#### Assigned task
Whenever the string "will" turns up in a line below, that line should be copied.

====== Listed entries ======

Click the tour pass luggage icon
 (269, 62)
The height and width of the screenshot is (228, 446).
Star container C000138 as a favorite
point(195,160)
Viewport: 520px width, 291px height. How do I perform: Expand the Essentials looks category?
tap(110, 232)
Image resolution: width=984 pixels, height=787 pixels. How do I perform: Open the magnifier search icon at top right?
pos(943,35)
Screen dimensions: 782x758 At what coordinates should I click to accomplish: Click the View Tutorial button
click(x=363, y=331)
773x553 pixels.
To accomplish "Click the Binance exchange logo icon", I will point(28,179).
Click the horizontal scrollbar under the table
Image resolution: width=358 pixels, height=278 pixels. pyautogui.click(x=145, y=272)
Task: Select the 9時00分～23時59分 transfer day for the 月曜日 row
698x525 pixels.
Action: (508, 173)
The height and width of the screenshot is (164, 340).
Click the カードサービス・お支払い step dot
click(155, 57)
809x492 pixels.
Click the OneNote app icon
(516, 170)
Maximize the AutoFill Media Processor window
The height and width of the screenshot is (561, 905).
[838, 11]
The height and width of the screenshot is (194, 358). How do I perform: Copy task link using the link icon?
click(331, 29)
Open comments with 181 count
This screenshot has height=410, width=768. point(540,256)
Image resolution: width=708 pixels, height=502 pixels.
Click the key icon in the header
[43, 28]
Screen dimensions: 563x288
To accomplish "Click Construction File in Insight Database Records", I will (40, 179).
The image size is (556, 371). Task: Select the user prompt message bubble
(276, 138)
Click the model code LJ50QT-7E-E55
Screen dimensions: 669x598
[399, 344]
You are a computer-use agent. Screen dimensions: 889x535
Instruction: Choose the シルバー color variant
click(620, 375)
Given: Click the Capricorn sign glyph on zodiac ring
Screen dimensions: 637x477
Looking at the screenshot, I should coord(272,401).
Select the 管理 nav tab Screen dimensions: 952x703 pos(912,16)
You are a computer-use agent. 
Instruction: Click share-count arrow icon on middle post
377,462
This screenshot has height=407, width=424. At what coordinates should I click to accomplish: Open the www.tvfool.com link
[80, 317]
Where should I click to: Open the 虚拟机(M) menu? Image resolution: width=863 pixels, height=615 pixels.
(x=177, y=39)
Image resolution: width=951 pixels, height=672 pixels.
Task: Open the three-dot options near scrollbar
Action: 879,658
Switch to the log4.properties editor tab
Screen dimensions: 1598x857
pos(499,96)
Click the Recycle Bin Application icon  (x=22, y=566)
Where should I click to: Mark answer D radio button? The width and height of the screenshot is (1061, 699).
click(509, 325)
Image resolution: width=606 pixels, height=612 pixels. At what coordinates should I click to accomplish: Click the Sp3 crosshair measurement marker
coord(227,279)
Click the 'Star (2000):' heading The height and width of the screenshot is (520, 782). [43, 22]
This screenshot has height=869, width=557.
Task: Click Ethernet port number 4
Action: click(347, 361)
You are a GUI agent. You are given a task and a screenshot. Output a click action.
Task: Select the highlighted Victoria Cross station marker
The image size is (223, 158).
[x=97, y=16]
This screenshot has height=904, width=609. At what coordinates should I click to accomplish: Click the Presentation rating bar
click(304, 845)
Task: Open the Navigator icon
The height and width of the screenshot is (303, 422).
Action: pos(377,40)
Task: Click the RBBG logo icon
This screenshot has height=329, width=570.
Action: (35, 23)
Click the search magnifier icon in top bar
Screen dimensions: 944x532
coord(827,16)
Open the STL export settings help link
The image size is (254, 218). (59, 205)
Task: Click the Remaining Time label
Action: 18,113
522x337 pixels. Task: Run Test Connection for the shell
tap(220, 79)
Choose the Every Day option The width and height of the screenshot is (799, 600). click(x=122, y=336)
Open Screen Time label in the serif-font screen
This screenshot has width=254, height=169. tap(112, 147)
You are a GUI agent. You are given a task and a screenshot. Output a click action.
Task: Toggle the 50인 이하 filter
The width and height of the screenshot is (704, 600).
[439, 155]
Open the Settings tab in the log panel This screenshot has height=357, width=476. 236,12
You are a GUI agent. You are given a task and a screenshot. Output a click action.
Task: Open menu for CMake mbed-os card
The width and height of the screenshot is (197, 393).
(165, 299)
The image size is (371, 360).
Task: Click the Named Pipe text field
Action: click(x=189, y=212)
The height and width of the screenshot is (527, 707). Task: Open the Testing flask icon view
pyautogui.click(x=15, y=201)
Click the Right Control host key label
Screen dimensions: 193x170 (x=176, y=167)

======

#### Result of this task
To accomplish "Click the Binance exchange logo icon", I will point(28,179).
To accomplish "Click Construction File in Insight Database Records", I will (40, 179).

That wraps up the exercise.